One of the issues that anyone buying or refinancing a home faces is whether to structure the loan with a long-term fixed product (like a 30 year fixed) or with an adjustable rate mortgage (ARM). Today, for example, someone buying a $450,000 home with 20% down could choose between a long-term fixed rate of about 4.875% at the same cost of a 7-year ARM at 3.75%. The principal and interest payment on the 30-year fixed would be about $1900 / month for 30 years and the principal and interest payment on the 7-year ARM would be about $1670 / month for 7 years. Is the $230 / month savings worth “losing” a long-term fixed rate?
While many variables could impact the analysis of this question, there is really ONE major factor at stake – how long does the homeowner plan to stay in the home or the loan? If someone expects to be in a home or particular loan for more than 10 years, choosing a long-term fixed rate may be your best bet. However, if the homeowner expects to be in the home for less than 10 years, an ARM is probably the best bet.
The fact is that most homeowners refinance or move every 3-5 years. How many people do you know that have a 30 year mortgage and kept it for 30 years? It rarely happens.

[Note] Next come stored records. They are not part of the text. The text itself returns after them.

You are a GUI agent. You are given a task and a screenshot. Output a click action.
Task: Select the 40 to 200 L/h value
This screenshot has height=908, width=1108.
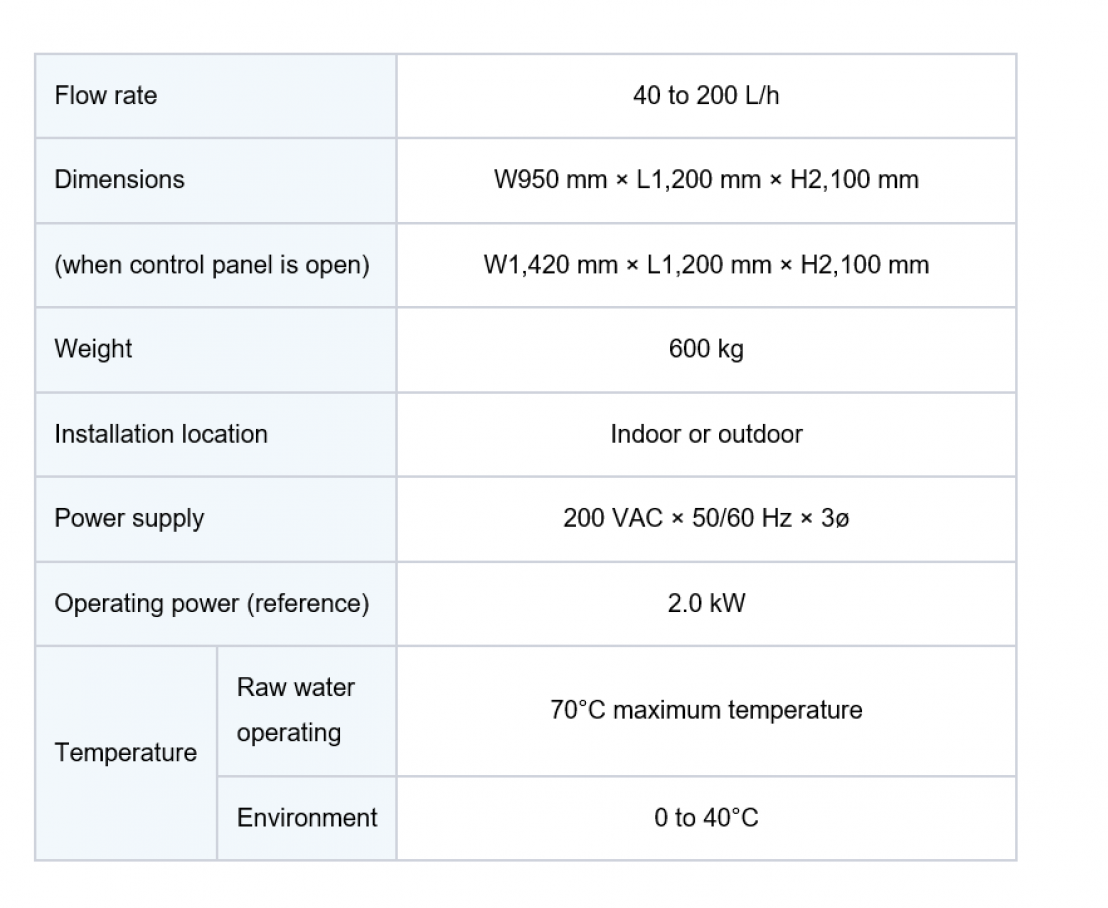[x=706, y=95]
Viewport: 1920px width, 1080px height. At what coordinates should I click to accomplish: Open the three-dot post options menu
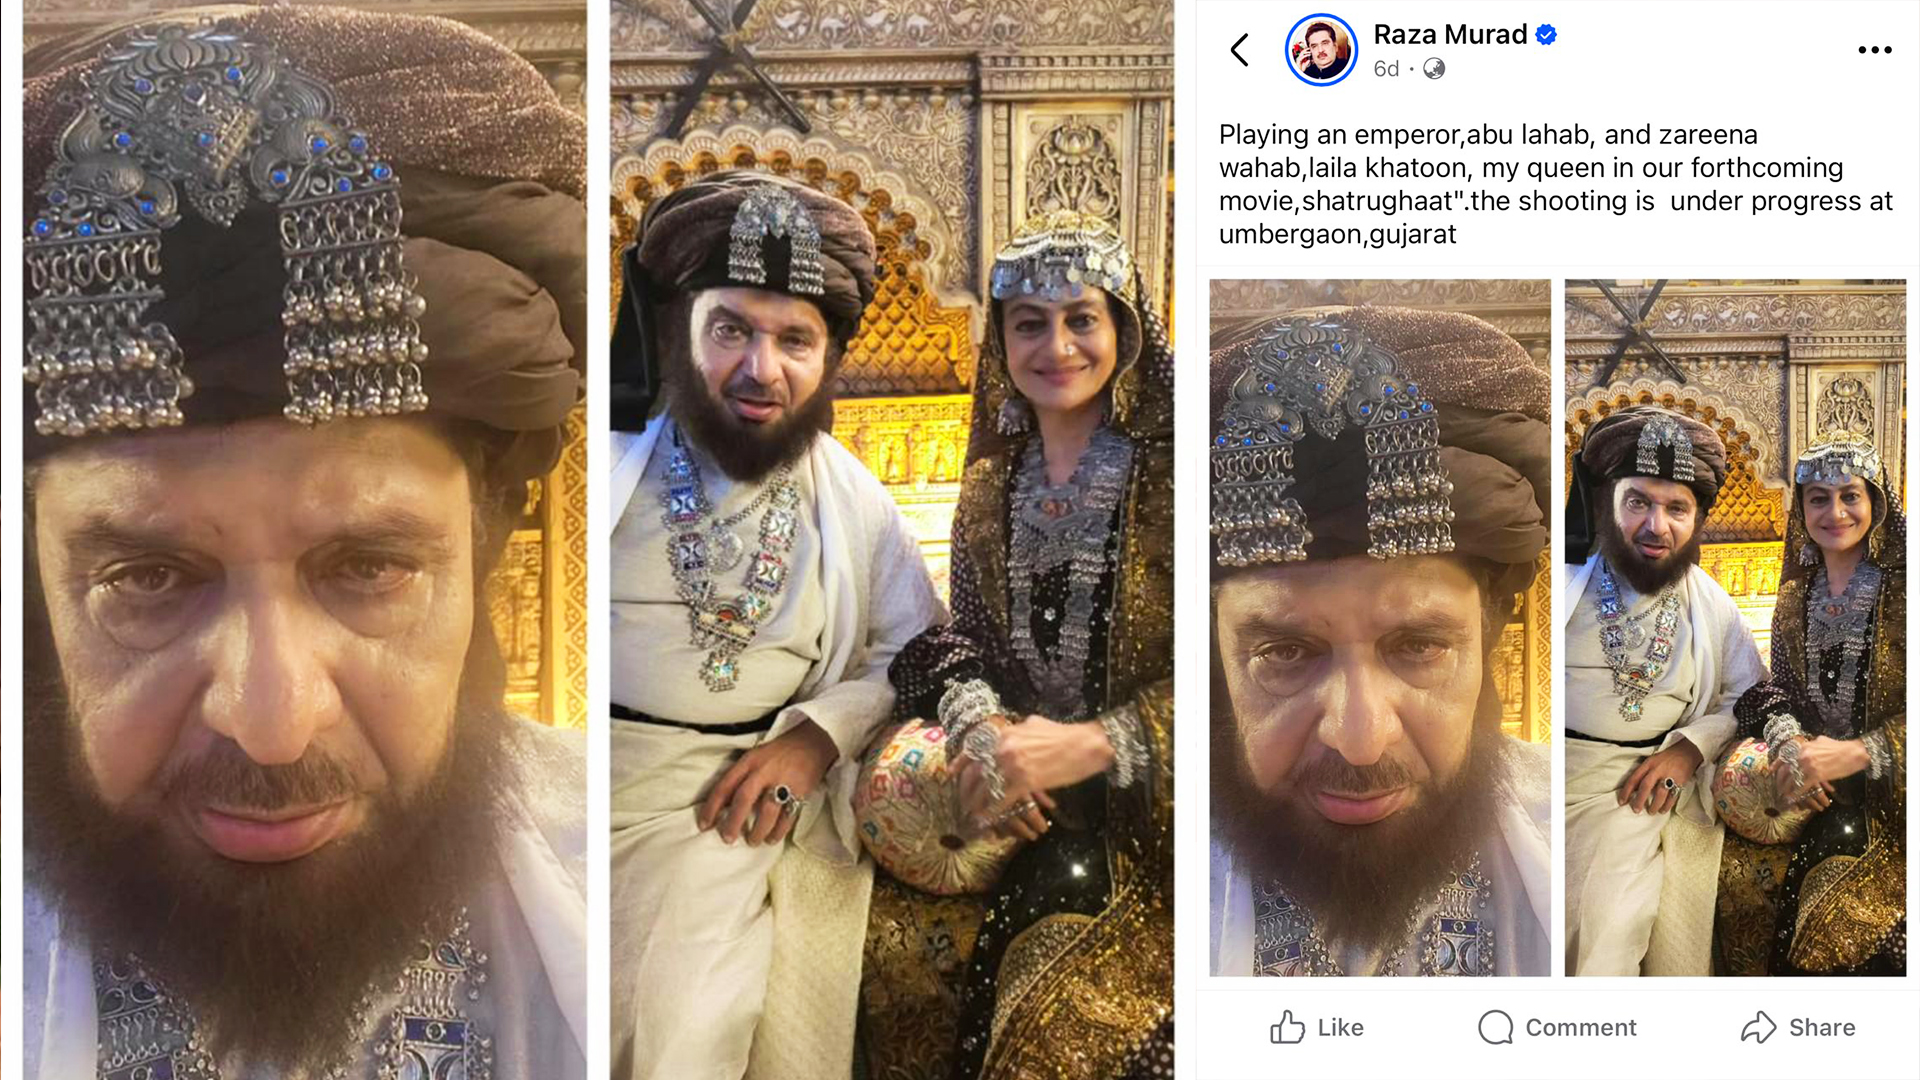(1875, 50)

In fact, 30 year fixed rates are historically bench-marked against the 10-year Treasury because mortgage investors anticipate most 30-year fixed mortgages to be paid back through a refinance or a sale in 10 years or less!
There is no doubt that having a 30-year fixed rate gives a certain peace of mind – and that is worth a lot. However, borrowers should put a price tag on their peace of mind. In the above example the homeowner would save almost $20,000 over 7 years by going with the ARM. That $20,000 could be put to work in investments, paying off other debts, or paying down additional principal. Why leave $20,000 on the table unless you’ve found the dream home you plan on living in forever?
It is always best to have a mortgage professional walk you through your options and talk about the different risks and rewards associated with different products. If you’re not a finance wizard, this is not a “do it yourself” project! Always seek good counsel when making major financial decisions.